BAGHDAD/PARIS (Reuters) - French jets struck a suspected Islamic State target in Iraq for the first time on Friday, expanding a U.S.-led military campaign against militants who have seized a third of the country and also control large parts of neighboring Syria.
President Francois Hollande said Rafale jets hit "a logistics depot of the terrorists" near the city of Mosul, which has been held by Islamic State for more than three months. It promised more operations in coming days.
The French military action, which follows U.S. air strikes in northern Iraq and near the capital Baghdad, appeared to win qualified endorsement from Iraq's top Shi'ite leader Grand Ayatollah Ali al-Sistani.

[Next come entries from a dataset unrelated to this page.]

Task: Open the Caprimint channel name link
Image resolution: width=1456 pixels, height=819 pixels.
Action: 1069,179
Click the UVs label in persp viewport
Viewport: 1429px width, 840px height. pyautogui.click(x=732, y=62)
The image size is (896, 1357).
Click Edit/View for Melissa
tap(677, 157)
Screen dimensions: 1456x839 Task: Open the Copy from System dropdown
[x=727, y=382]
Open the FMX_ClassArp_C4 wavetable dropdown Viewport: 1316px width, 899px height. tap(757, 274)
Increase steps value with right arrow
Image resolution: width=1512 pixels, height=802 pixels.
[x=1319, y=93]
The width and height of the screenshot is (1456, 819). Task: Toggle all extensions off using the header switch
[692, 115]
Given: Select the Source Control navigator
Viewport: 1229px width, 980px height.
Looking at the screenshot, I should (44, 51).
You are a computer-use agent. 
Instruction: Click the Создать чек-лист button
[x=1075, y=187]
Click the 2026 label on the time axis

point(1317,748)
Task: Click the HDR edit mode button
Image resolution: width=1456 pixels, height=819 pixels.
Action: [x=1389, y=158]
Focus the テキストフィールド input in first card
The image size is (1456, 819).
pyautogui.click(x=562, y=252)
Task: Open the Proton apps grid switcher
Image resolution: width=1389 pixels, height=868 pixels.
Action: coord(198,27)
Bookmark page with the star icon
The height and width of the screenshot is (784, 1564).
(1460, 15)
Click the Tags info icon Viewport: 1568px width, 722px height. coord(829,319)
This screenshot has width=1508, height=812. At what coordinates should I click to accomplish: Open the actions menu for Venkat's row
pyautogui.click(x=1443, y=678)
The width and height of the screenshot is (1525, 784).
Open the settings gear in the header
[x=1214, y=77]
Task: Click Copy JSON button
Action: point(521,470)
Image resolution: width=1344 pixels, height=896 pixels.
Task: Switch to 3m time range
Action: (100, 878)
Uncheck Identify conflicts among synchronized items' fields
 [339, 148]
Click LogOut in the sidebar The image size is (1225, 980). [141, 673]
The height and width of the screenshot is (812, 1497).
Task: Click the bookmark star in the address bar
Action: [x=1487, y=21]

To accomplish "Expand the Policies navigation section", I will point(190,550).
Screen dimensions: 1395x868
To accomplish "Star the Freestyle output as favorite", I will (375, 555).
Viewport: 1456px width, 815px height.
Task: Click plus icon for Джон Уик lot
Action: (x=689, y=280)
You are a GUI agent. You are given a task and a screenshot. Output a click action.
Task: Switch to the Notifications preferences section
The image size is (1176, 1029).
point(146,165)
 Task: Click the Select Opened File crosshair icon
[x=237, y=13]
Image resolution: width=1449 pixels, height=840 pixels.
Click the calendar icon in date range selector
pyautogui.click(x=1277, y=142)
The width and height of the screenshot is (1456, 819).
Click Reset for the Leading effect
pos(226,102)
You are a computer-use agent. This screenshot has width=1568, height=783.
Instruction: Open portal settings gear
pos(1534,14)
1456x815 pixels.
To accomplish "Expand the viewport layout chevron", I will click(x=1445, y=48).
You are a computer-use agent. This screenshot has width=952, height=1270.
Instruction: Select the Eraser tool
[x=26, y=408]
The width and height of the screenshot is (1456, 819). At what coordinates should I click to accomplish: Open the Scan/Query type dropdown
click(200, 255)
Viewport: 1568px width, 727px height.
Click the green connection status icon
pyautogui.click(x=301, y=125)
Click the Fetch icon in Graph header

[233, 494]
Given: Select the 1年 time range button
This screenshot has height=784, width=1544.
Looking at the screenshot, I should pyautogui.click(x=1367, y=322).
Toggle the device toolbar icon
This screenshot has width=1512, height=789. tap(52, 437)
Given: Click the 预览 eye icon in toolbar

In a Friday sermon, delivered by one of his aides, the elderly cleric acknowledged Iraq needed foreign help but said Iraq must not become subservient to outside powers.
"Even if Iraq is in need of help from its brothers and friends in fighting black terrorism, maintaining the sovereignty and independence of its decisions is of the highest importance," Sistani's spokesman Sheikh Abdul Mehdi Karbala'i said.
Sistani speaks for millions of Iraq's majority Shi'ites and has a worldwide following.
Islamic State fighters, who have controlled much of Syria's eastern oil and agricultural provinces for more than a year, swept through mainly Sunni Muslim regions of north Iraq in mid-June, seizing cities including Mosul and Tikrit and halting only a few dozen miles (km) north of the capital Baghdad.
Iraq's army and Shi'ite militia forces have battled the Islamic State and other Sunni militants, but failed to make significant territorial gains.